Comedytime Saturday
- Network: CBS
- Launched: September 24, 2011
- Closed: September 20, 2014
- Country of origin: United States
- Format: Sitcom
- Running time: Saturdays 8:00–9:00pm (2011–2012, 2013–2014)

= Comedytime Saturday =

TV programming block on CBS

Comedytime Saturday is the official branding for a one-hour programming block which has aired off and on since 2011–12 television season on CBS between 8 and 9 p.m. ET/PT on Saturday nights. The branding is only listed by industry sources as a placeholder for the time slot, rather than an official on-air branding. The placeholder timeslot was also the lead-in to CBS' Crimetime Saturday lineup, which was reduced by an hour to accommodate the change. Originally conceived as a vehicle for at least one first-run sitcom (thus reviving the practice of programming entertainment programs on Saturday nights for the first time in several years), the block instead became an hour for airing two in-season or previous season reruns of CBS sitcoms from the network's Monday and Thursday night lineups.

The first half-hour of the block was originally to comprise first-run episodes of Rules of Engagement, which would have moved from the Thursday time slot it held at the end of the 2010–11 television season, mainly to allow that program to build up enough episodes for syndication (by doing so, Engagement was to have become the first scripted first-run series to air on a broadcast network on Saturday night, excluding already-canceled series, since 2005). However, Engagement's Saturday run was held back as the premiere of the new sitcom How to Be a Gentleman, which took the place of Engagement in its Thursday timeslot, struggled, and after two weeks, the network announced that Engagement would premiere and remain in that Thursday timeslot on October 20, 2011, with new episodes of Gentleman moving to the second half-hour of the Saturday block, effectively being burned off on Saturday nights without CBS actually classifying it as a canceled program (the network traditionally does not announce any official program cancellations until the May upfronts, in contrast to other American networks). After one airing in the Comedytime Saturday block where a new episode of Gentlemen dropped half the audience of the Two and a Half Men rerun leading into it, How to Be a Gentleman was canceled with six completed episodes left unaired. Those episodes eventually aired in the same timeslot in double-run form at the end of May 2012 in a further out-of-season burn-off maneuver.

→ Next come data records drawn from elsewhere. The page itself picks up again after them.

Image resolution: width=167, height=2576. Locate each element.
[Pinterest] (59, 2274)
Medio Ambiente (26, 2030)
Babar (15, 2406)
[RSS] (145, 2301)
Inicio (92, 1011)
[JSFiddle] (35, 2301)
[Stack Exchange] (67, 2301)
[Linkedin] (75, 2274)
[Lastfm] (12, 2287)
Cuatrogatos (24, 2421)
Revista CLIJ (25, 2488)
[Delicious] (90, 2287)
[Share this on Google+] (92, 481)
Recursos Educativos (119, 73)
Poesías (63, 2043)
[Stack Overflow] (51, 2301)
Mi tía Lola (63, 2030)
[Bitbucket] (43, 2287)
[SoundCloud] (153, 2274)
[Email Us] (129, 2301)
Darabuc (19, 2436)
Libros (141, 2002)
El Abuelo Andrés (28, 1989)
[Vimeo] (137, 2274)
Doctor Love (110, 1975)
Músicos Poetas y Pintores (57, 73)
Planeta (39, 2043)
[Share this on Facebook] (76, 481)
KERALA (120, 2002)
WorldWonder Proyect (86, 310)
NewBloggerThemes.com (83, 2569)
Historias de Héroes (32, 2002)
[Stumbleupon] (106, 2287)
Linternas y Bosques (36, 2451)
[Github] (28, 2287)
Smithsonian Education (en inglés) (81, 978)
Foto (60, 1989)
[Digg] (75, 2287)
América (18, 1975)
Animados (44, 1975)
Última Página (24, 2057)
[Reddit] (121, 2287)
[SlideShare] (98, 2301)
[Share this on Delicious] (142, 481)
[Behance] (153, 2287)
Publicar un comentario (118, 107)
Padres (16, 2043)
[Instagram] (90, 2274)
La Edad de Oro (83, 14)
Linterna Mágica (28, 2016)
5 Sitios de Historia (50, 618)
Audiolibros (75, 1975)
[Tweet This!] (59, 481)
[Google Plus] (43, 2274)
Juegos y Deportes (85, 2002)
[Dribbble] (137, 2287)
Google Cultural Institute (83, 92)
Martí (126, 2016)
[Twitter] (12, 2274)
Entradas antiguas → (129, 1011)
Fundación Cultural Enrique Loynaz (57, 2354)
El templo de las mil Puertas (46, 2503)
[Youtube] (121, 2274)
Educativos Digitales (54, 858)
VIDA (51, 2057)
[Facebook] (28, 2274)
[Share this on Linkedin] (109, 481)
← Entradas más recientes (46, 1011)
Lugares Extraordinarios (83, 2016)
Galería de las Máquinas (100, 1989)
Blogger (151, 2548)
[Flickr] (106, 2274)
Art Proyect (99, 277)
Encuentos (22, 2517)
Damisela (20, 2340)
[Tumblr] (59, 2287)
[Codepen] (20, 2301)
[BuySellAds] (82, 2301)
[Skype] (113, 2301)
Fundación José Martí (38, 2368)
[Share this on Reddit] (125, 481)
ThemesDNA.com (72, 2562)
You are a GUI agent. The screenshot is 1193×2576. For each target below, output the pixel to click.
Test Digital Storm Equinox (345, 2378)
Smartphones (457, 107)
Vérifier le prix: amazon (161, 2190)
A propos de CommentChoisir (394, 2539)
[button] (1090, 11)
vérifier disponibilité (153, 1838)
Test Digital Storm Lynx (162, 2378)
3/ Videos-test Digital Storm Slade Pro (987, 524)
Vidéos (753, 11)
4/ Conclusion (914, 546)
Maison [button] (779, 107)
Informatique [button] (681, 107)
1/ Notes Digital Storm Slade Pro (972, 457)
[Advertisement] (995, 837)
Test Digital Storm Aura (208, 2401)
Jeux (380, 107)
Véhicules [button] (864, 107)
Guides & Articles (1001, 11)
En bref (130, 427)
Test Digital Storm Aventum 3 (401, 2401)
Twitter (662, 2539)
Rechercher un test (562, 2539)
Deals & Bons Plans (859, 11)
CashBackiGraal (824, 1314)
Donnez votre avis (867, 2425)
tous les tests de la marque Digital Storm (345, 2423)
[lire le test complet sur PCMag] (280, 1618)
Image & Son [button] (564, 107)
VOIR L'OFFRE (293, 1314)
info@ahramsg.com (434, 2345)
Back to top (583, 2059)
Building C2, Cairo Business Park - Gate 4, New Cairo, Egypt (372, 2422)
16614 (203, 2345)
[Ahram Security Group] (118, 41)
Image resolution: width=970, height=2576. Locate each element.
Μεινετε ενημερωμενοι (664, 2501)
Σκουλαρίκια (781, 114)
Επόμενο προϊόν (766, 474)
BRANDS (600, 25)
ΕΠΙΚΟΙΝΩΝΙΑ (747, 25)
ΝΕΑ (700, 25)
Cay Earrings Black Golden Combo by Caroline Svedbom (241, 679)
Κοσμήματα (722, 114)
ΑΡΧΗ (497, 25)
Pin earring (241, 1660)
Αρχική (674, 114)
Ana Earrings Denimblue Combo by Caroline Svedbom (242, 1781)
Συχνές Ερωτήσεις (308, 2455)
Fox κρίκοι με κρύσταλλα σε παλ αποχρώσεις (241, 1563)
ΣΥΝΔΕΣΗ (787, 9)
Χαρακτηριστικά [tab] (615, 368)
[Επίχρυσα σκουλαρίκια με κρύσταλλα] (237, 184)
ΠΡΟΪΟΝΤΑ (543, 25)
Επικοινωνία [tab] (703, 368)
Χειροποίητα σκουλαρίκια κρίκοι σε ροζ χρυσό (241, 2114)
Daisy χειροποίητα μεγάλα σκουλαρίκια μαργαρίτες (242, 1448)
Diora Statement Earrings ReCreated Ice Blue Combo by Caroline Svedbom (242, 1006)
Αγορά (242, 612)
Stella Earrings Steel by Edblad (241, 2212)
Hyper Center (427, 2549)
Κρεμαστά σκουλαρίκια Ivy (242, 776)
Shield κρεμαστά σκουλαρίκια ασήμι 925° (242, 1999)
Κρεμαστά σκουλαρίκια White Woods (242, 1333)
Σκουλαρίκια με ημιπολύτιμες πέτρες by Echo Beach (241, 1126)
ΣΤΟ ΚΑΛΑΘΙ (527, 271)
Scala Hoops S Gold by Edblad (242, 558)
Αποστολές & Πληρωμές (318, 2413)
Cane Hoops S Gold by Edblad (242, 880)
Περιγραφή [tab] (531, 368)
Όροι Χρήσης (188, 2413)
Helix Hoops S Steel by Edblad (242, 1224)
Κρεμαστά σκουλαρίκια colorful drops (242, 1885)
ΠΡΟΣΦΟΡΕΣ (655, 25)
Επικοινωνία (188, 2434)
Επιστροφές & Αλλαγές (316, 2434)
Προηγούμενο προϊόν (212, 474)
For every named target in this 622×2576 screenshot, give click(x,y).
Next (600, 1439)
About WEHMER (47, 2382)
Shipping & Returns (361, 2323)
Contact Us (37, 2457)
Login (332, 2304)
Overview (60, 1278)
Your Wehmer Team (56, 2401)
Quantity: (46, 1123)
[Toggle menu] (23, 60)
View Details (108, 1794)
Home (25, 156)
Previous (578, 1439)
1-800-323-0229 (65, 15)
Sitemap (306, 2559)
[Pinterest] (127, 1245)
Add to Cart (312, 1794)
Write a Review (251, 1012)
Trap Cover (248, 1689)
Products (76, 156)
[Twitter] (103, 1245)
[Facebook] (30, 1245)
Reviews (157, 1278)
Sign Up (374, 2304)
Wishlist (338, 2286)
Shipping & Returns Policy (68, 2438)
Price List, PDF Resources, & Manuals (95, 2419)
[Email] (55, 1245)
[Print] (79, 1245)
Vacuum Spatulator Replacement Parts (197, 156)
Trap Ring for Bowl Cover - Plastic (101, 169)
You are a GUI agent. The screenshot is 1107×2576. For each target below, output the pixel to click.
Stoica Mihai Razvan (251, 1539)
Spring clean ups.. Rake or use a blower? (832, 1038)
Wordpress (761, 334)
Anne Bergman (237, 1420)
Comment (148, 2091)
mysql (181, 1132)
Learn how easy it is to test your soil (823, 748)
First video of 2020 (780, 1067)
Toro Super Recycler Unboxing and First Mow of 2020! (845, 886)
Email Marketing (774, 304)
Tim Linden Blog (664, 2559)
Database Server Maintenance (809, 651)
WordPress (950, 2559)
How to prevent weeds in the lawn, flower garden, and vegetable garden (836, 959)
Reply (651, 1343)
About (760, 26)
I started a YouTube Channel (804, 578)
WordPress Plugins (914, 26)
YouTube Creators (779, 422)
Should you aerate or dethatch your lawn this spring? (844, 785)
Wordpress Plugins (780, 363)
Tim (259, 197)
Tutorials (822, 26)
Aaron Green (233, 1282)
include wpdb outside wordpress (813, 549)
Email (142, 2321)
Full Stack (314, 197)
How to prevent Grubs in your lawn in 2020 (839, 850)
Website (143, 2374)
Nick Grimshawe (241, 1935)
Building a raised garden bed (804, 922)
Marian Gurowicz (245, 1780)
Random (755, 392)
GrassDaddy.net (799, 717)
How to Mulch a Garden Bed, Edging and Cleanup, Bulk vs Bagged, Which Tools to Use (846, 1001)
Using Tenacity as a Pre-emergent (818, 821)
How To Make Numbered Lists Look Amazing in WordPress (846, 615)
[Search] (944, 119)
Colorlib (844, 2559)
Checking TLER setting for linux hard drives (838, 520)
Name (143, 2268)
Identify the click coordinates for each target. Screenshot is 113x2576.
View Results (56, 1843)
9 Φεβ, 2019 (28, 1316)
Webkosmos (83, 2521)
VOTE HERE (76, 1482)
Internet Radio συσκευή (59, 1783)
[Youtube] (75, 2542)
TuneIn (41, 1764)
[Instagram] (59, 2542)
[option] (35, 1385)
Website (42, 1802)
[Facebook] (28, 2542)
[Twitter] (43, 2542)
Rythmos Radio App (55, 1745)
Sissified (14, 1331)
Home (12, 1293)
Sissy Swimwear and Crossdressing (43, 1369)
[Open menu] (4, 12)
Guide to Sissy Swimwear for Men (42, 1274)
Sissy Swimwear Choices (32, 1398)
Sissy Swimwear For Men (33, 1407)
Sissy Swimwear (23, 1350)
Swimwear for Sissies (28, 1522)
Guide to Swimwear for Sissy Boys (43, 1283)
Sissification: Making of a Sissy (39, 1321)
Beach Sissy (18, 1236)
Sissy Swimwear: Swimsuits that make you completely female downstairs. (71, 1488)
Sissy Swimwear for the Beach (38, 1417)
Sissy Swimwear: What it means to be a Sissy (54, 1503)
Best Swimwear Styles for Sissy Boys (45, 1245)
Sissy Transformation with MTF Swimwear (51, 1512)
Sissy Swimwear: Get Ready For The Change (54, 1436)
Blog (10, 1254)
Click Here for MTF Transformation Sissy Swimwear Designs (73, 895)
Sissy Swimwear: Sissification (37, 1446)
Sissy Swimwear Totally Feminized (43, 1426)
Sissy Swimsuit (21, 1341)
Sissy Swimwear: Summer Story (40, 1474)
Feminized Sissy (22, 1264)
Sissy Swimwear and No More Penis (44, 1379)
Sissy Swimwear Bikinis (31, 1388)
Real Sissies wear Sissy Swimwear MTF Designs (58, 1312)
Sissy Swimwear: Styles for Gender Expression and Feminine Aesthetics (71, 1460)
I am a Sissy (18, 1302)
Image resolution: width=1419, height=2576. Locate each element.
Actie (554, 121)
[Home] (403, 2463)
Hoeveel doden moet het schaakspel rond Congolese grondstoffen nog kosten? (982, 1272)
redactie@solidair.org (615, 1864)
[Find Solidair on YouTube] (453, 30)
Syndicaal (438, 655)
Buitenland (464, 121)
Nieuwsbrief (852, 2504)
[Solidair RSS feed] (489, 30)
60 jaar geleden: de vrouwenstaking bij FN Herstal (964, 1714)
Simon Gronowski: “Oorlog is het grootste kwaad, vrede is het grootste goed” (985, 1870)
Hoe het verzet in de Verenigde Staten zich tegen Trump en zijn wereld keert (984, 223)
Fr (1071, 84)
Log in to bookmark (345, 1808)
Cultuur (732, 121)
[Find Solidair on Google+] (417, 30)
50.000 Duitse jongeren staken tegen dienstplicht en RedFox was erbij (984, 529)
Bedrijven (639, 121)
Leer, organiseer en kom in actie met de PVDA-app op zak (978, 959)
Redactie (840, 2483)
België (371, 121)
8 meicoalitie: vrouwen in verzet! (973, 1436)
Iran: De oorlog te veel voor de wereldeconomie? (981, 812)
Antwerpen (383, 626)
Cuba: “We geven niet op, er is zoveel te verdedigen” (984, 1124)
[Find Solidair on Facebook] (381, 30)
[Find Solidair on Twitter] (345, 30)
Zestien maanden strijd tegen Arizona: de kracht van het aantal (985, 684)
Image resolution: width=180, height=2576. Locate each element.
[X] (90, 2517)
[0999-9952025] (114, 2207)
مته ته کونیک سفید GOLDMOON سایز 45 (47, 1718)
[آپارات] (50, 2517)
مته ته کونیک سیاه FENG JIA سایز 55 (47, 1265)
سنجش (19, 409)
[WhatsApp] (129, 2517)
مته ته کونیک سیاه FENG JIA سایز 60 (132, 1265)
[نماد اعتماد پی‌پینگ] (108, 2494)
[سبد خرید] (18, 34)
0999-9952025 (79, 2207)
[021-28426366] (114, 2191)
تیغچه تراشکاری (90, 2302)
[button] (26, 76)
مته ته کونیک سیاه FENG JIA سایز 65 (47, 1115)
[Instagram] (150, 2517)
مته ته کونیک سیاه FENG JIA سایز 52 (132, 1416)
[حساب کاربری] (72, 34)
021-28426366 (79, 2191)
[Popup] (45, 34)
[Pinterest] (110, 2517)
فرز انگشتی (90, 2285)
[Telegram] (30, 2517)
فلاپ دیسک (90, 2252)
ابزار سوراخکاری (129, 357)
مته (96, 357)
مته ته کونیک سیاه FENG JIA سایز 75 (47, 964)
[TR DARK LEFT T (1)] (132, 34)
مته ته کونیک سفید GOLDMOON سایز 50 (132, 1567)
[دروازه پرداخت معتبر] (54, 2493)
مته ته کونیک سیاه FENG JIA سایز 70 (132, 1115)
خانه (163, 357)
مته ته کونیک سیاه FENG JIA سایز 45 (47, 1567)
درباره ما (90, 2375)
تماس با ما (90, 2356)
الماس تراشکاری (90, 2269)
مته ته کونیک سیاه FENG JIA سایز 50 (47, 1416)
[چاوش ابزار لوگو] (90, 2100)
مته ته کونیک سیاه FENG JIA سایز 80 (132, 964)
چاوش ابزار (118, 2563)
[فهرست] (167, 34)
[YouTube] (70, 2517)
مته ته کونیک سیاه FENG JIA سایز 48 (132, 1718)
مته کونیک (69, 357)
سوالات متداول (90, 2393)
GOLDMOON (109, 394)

With no original programming, Comedytime Saturday consisted solely of reruns of CBS's Monday and Thursday night sitcoms (How I Met Your Mother, 2 Broke Girls, Two and a Half Men, Mike & Molly, The Big Bang Theory, or Rules of Engagement). The time slot was also used for special programming in holiday periods along with a Republican presidential debate which aired in mid-November.

The block was not used during 2012–2013 television season, as the network restored the first hour of Crimetime Saturday to the schedule during its upfront presentation on May 16, 2012. During part of the season, the first hour of Saturday prime time programming was used to burn off remaining episodes of the cancelled Made in Jersey. CBS added the block back to its schedule for the 2013–2014 television season, as they announced on May 15, 2013. The addition of the block came alongside expanded Thursday comedy offerings on the network. It was again removed for the 2014–15 season as CBS's comedy schedule was reduced.